Passage provided ->
>> begin
Monday, May 30, 2016

Memorial Day 2016: I Fought for You

Today is Memorial Day in the USA, a day when Americans pay tribute to those who gave their lives defending their country. It was originally called Decoration Day as towns and communities gathered together to decorate the graves of their sons who had died during the American Civil War. Civil War memorials still grace the center of many towns and villages today. In my home town of Fairfield there is a Memorial Day parade every year where thousands turn out to enjoy, celebrate, pay tribute, and perhaps remember.

I never served in the military. I was born right before the outbreak of WWII. I was too young for Korea, and exempt from service in Vietnam because I was married with children. I don't think I would have been good soldier but I have always respected those who did serve.

Here is a very moving video that honors those who fought for us. Click on the link or view below. ###


Friday, May 20, 2016

Presidential Qualifications 2016


Harry Truman takes the Oath of Office
                       
Recently both Hillary Clinton and Donald Trump have claimed that the other is unqualified to be President of the United States. I will leave their claims for another day but now would just like to look at the qualifications of some Presidents who have served during my lifetime.

In 1945 Vice-President Harry Truman became President after Franklin D. Roosevelt died in the first year of his unprecedented fourth term. At the time few people thought that Truman had even the qualifications or experience to even hold the largely ceremonial office of Vice-President.

Before being picked by Roosevelt to be his running mate in 1944, Truman had been a largely insignificant Senator from Missouri. He had been hand-picked for the Senate post by the powerful Prendergast political machine in St. Louis and was expected to do its bidding.

Yet Truman threw himself into his job and made it a point to immerse himself in the political, economic, and social realities of wartime America. When circumstances thrust him into the Oval Office, he had no executive experience other than his early attempt to run a haberdashery shop after he returned home from military service in WW I.

Nevertheless, he fooled most of the commentators and pundits and today is regarded as one of America’s better Presidents despite the fact that he often behaved in an un-Presidential manner even while in office.

Truman loved music and his daughter, Margaret, aspired to be a concert pianist. When a music critic panned one of her performances, Truman publicly threatened to punch him in the genitals if they ever met. Such conduct only endeared him to the American people and helped him win the Presidency in his own right in 1948 in one of the greatest political upsets in American history. “Give ‘em Hell, Harry” became his popular slogan.

In 1952 the Republican Party chose Dwight D. Eisenhower as its candidate for the Presidency. Eisenhower had no political experience at all. His whole life had been spent in the Army and he had risen to become the Supreme Commander of the Allied forces in Europe in WW II.  He was a wartime hero but still faced a primary battle against Robert Taft, a long-time Senator from Ohio with much more political knowledge and experience.
>> end
Data lines ->
>> begin
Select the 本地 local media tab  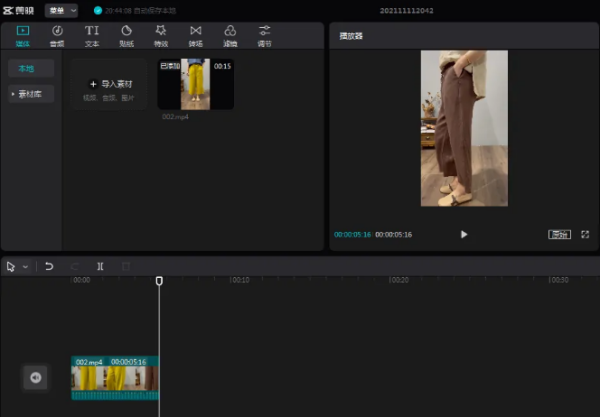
>> end
Required work ->
1) In the blog posts above, what was Memorial Day originally called?
2) Resume the blog posts above from the point where they stop.

Answers to the tasks ->
1) Decoration Day

2)
The party went for Eisenhower who was easily elected in both 1952 and 1956.  Although he brought the Korean War to an end, Eisenhower’s presidency was derided by liberal opponents but today he and his administration are increasingly being viewed in a better light. The relative peace and tranquility of the time provided a launching pad for American economic growth. The building of the National Highway System commenced during Eisenhower’s administration, and its great impact has been more revolutionary than practically any other development in American history.

It is hard to believe today but before Ronald Reagan became President in 1980, opponents and pundits claimed that he was unqualified for the job. He was just a movie actor, and a bad one at that. The fact that he had two very successful terms as Governor of California made no difference. He was still unqualified.

Today, he is close to being ranked with America's greatest Presidents. His economic policies brought down record high energy prices, interest rates, and inflation. In foreign affairs he will always be remembered for his role in bringing down the Berlin Wall and for the subsequent break up of the Soviet Empire.

It is interesting to compare these three Presidents to some with more political experience and qualifications. We just have to name Lyndon Johnson, Richard Nixon, Gerald Ford, Jimmy Carter, and the two Bushes. The court is still out on Bill Clinton’s two terms even though his wife’s current campaign is trying to portray it as a kind of golden age.


To my mind the one quality that Truman, Eisenhower, and Reagan shared was their ability to rise above party, faction, race, gender, ethnicity, and sexual preference, and appear as President for all Americans. This quality is sadly lacking in the current occupant of the White House who has been one of the most divisive Presidents in history. It is also a quality that Hillary Clinton has never possessed and will never possess if her campaign rhetoric is to be believed. Trump seems to at least have the potential to be a President for all Americans. That is an important qualification.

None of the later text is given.